Editorial “Nostaldura”: o preço amargo do sucesso democrático

Um dia as pessoas irão rejeitar esse regime. O motivo disso não vai ser o fracasso dele, mas o sucesso. Acomodadas, mal acostumadas, as pessoas irão baixar a guarda. Elas irão esquecer como pode ser difícil conquistar e manter esse regime. Elas irão ignorar como o regime aperfeiçoou suas vidas. Elas maldirão o regime por sua "moleza" e "lentidão". Elas rogarão por um regime "firme", "rígido", "confiável". Apocalíptica, a profecia foi escrita para o capitalismo. Mas serve à democracia. E talvez esteja se realizando no Brasil.

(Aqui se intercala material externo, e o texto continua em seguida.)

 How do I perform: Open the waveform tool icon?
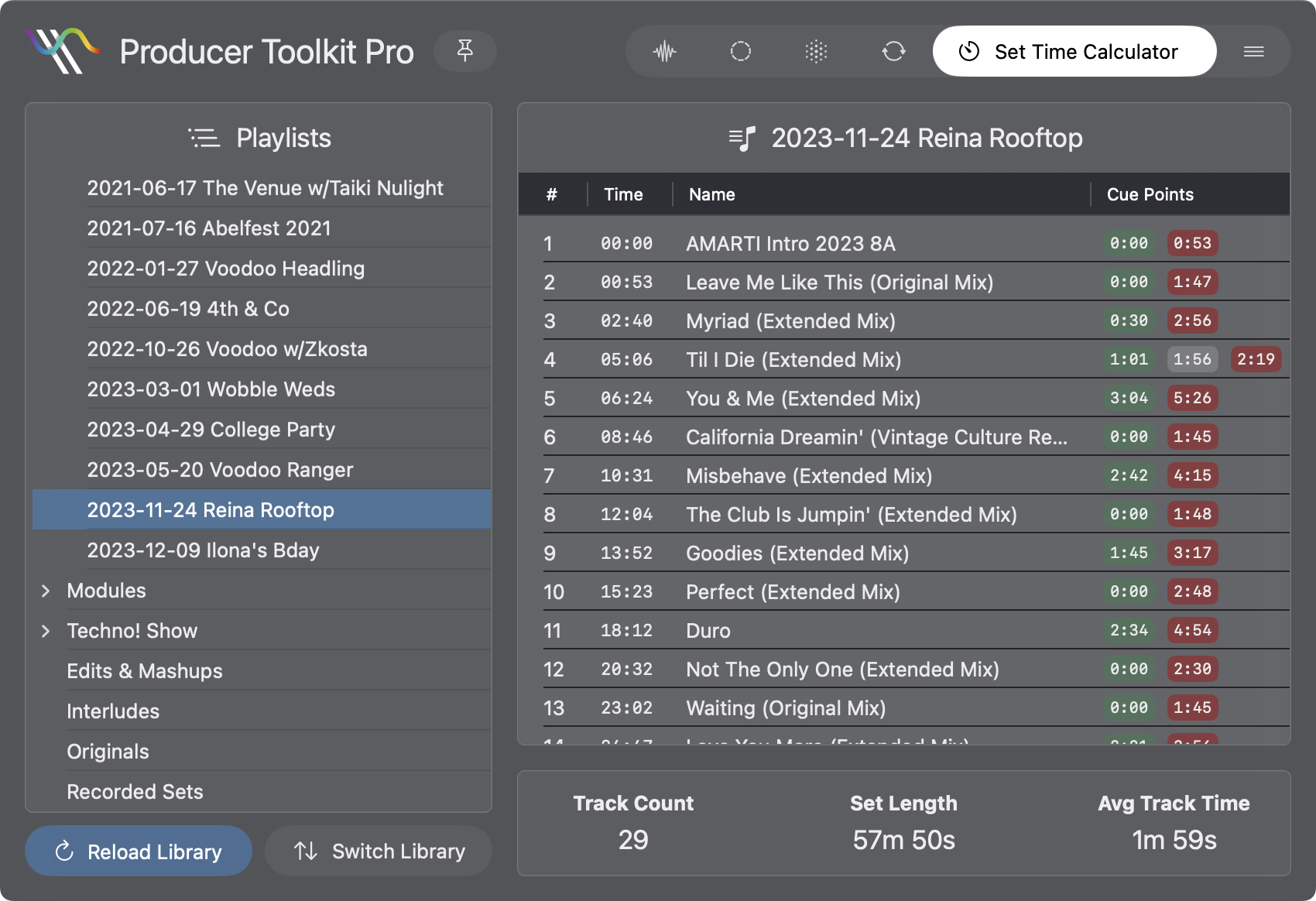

Neste ano eleitoral, a redemocratização do Brasil completa trinta e três ano. É uma demonstração  de resiliência e de longevidade. Apesar disso, a ocasião está longe de ser festiva. Em plena véspera de eleições, a democracia do país enfrenta suas críticas mais acirradas. A maior parte delas parece baseada em uma comparação com a ditadura. Após anos de negação, a "linha dura" é escancarada no debate, surgindo como referência contra o atual regime político.

A opinião popular indica essa tendência alarmante. Pesquisa realizada pelo Instituto da Democracia e da Democratização da Comunicação informa que a maior parte dos entrevistados está insatisfeita com a democracia. Além disso, ela apoiaria um golpe militar. Há também evidências mais informais desses fatos. Com propostas "linha dura", candidatos à presidência parecem ser beneficiados por esse tipo de opinião.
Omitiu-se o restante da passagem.